I had considered myself well-read until.....
catorman
catherine at cator-manor.demon.co.uk
Thu Mar 21 14:05:31 UTC 2002
--- In HPFGU-OTChatter at y..., "Aberforth's Goat"
<Aberforths_Goat at Y...> wrote:
> Some oddities:
>
> Catherine's right - where are the women?? (And which women would
> you all suggest adding? I'm stuck.)
Several that I can think of - you mention AS Byatt below, and I would
certainly include at least Possession, and perhaps Fred in "Babel
Tower" - I know she appears in some earlier books, but this is my
favourite. I also love Angels and Insects. Also Iris Murdoch,
Carol Shields (in particular Mary Swann and The Stone Diaries) Olivia
Manning (her Fortunes of War sextet is wonderful), Maggie Gee,
Isabelle Allende, Nancy Mitford, Jill Paton Walsh (I love "Knowledge
of Angels") Doris Lessing, Annie Proulx and perhaps even Barbara
Trapido. I'd love to include Georgette Heyer and a host of others as
well, but I don't suppose they count as serious fiction. Also,
considering there are children's books on the list, how come there
wasn't a mention of LM Montgomery - no Anne Shirley? That seems very
odd to me.
> Not that I miss Henry James. His late stuff bores me to tears.

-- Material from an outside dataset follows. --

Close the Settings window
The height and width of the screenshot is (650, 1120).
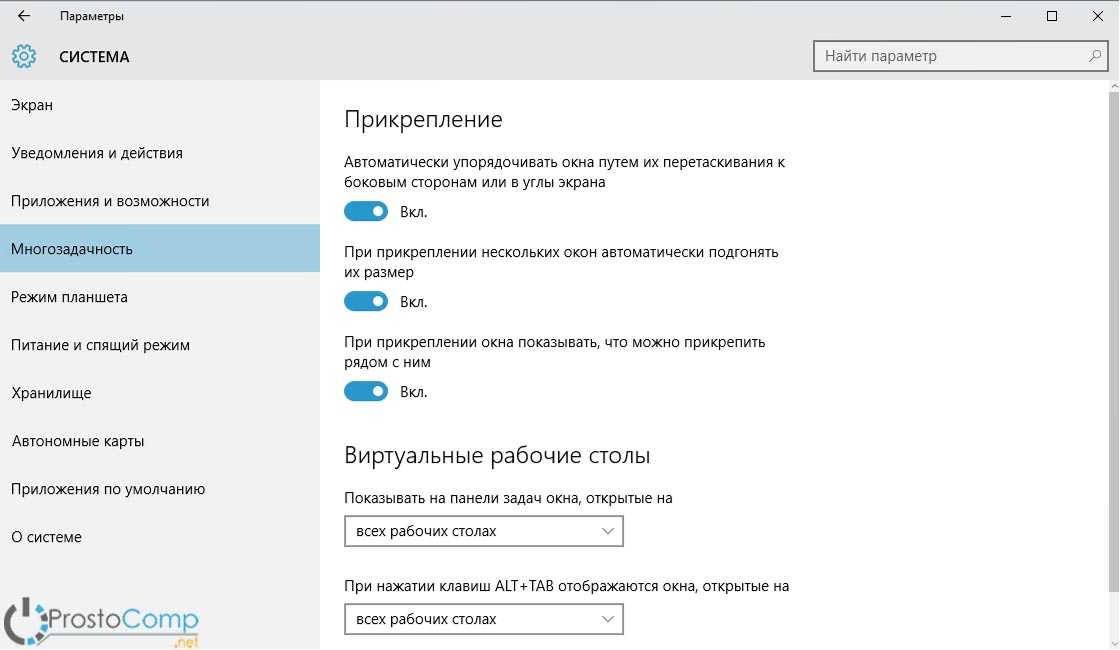coord(1097,16)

Ditto, although I liked Turn of the Screw
> But he's not as bad as Ulysses, which is everywhere - and which I
> did force myself to spend a long time staring at. (I'm giving
> myself full points for that staring, even it *wasn't* exactly
> what I'd normally call "reading," since I had no idea what I was
> staring at ... )
Well, that made me Laugh out Loud! I know exactly what you mean - do
the same thing every time I open my taxbooks (or kind of drift into
it gradually).
> James isn't as bad as Kafka, either. I started The Castle three
> times, Metamorphosis once and never finished the first chapter of
> either. Perhaps I ought to try it in translation. I have a
> greater tolerance for masochism in English.
Ack - had to read Metamorphosis and the Trial in German for my A
levels, and I have to say that I cheated. Too frustrating for words
(in English and German).
> I also started one of Updike's Rabbit books once - and didn't
> like it well enough to read more than the first ten pages. There
> was something so brittle, clever and ironic about it that I
> almost got a sick stomach. Should I have begun with the first?
Yep, I'd agree with that as well. I've never been able to get into
John Updike. I would have liked to see John Fowles on the list.
Anyone read "The Magus" or "the Collector"?
> Also: Why'd they pick Italo Calvino over Uberto Eco? I've read
> one Calvino (not the one on the list), but I should think Eco's
> characters - in Pendlum or Name of the Rose - should have had
> dibs on a list of this kind.
That, I also don't understand. Umberto Eco often seems to be
overlooked in these kind of lists, and I've never been able to fathom
out why. I think that both Foucault's Pendulum and Name of the Rose
are extremely clever and witty, and the character of William
Baskerville in particular is a wonderful creation.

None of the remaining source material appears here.